Ohne finanzielle Hintergedanken

„Finanzielle Hintergedanken hatten wir nicht“, erzählt Vollmar, nur die gemeinsame Liebe zu handwerklich gefertigten Dingen. Dass diese Liebe dann im Gin ihre Erfüllung fand, hängt damit zusammen, dass er seit einigen Jahren ein Modegetränk ist, das auch die beiden Unternehmer schätzen. Mit 4000 Euro Startkapital aus der eigenen Tasche gingen sie mit viel Herzblut an die Sache. Im November 2014 waren die ersten 200 Halbliter-Flaschen „Siegfried Gin“ abgefüllt – und das Geld alle. Über den selbst eingerichteten Onlineshop wurden die ersten 120 Flaschen verkauft. Was von dieser Abfüllung noch übrig ist, gehe heute für 600 Euro die 0,5-Liter-Flasche weg, erzählt Vollmar. Der Erfolg ist für ihn „wie ein Elfmeter ohne Torwart“.

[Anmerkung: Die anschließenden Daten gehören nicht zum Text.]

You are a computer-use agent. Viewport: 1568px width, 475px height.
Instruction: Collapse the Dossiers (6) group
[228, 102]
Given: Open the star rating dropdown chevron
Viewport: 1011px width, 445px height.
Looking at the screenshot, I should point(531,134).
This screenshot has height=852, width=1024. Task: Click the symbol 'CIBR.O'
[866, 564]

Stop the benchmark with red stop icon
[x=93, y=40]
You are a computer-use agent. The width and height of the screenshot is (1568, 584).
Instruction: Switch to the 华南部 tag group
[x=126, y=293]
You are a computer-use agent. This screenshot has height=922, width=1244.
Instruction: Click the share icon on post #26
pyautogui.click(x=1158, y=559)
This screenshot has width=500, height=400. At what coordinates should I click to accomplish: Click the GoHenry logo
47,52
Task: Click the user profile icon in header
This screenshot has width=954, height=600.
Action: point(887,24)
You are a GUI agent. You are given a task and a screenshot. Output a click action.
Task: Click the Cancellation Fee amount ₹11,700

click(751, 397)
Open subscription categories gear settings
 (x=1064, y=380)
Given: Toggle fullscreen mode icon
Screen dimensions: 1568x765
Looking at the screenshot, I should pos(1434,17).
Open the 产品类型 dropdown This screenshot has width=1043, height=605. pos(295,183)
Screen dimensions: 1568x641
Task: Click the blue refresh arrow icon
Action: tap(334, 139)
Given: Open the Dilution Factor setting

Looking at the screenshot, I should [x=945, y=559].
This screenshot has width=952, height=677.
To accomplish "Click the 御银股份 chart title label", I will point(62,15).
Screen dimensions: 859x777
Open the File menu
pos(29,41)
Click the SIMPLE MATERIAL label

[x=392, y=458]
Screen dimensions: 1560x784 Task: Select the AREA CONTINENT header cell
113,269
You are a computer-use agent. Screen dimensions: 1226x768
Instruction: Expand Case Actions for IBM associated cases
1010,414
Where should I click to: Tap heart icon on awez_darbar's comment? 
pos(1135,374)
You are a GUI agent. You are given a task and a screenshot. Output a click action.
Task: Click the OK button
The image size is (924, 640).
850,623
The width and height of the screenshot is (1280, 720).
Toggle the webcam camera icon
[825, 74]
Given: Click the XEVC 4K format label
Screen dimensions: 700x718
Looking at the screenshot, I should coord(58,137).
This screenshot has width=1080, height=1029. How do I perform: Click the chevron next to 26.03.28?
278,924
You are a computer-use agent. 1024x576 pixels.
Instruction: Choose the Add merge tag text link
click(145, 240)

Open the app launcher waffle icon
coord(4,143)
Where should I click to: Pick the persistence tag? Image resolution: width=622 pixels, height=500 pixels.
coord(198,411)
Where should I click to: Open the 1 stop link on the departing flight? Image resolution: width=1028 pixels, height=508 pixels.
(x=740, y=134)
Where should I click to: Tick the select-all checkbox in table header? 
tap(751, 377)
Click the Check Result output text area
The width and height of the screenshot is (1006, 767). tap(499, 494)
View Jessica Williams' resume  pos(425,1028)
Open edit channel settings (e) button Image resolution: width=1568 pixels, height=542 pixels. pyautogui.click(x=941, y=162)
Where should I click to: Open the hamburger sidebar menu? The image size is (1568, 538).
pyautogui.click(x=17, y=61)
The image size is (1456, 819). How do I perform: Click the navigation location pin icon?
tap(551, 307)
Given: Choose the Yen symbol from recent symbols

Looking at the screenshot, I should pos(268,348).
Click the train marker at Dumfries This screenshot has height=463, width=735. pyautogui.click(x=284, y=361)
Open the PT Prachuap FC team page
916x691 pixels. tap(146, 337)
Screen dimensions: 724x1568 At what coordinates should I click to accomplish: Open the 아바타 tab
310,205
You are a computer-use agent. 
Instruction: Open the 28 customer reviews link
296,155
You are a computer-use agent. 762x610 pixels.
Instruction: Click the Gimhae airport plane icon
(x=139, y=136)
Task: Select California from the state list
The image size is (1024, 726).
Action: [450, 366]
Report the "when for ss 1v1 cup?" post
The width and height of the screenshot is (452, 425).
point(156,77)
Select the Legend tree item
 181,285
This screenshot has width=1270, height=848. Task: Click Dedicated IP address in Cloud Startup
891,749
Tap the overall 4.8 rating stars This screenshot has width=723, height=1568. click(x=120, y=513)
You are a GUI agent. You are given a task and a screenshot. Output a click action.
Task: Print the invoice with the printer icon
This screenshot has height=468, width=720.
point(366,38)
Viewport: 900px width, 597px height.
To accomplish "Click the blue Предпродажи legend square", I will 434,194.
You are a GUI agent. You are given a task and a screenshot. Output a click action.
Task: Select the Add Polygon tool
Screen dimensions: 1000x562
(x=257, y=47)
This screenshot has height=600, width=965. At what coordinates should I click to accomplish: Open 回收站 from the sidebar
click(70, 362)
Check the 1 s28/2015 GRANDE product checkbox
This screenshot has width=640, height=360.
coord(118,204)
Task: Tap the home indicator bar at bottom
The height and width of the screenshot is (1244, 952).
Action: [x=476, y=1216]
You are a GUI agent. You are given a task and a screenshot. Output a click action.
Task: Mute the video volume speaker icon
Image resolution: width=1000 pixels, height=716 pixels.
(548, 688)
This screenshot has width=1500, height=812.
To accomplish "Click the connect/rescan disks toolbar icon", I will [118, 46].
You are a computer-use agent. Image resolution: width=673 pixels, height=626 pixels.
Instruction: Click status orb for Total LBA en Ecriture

Inzwischen produzieren die Rheinland Distillers mit fünf Beschäftigten (zusätzlich sieben Leute in der Abfüllanlage und zwei Logistiker) 15.000 Flaschen im Monat. In einem Produktionsgang können 980 Flaschen abgefüllt werden, jede Charge hat eine eigene Nummer. Der Plan, sich nur aus den erwirtschafteten Mitteln zu finanzieren, ist bisher aufgegangen. Der Umsatz stieg im ersten Halbjahr auf knapp eine Million Euro. Bei Verkostungen hat Siegfried Gin schon etliche Goldmedaillen eingeheimst.

Verheiratet mit der Jugendliebe

Da Vollmar und Koenen beide einen Vollzeitjob haben, ist Zeit für sie ein rares Gut. Für Vollmar, den ältesten von drei Geschwistern, wäre das Zeitbudget ohne die tatkräftige Unterstützung des Vaters noch geringer. Der 72-Jährige erledigt noch heute die Buchhaltung bei „Vollmar und Söhne“. Privat ist Raphael Vollmar seit 1997 glücklich verheiratet mit seiner Jugendliebe, sie haben einen kleinen Sohn. „Die Familie hat bei uns einen ganz hohen Stellenwert“, sagt Vollmar, der gegenüber von Büro und Bar sein Wohnhaus hat. „Mein Bruder, der Teambetreuer beim 1. FC Köln ist, lebt in der Etage über uns.“ Die Schwester aber hat es nach Berlin gezogen.

Sein lokalpolitisches Engagement beschränkt sich auf einen Sitz im Vorstand des Bonner Stadtmuseums. Aber vielleicht ist ja auch der Siggi, wie sein mit Lindenblüten angereicherter "Gin" kurz genannt wird, Aushängeschild genug. „Es ist hier in Bonn was am Brodeln.“ Und diesen Satz bezieht Vollmar nicht auf sein Gebräu.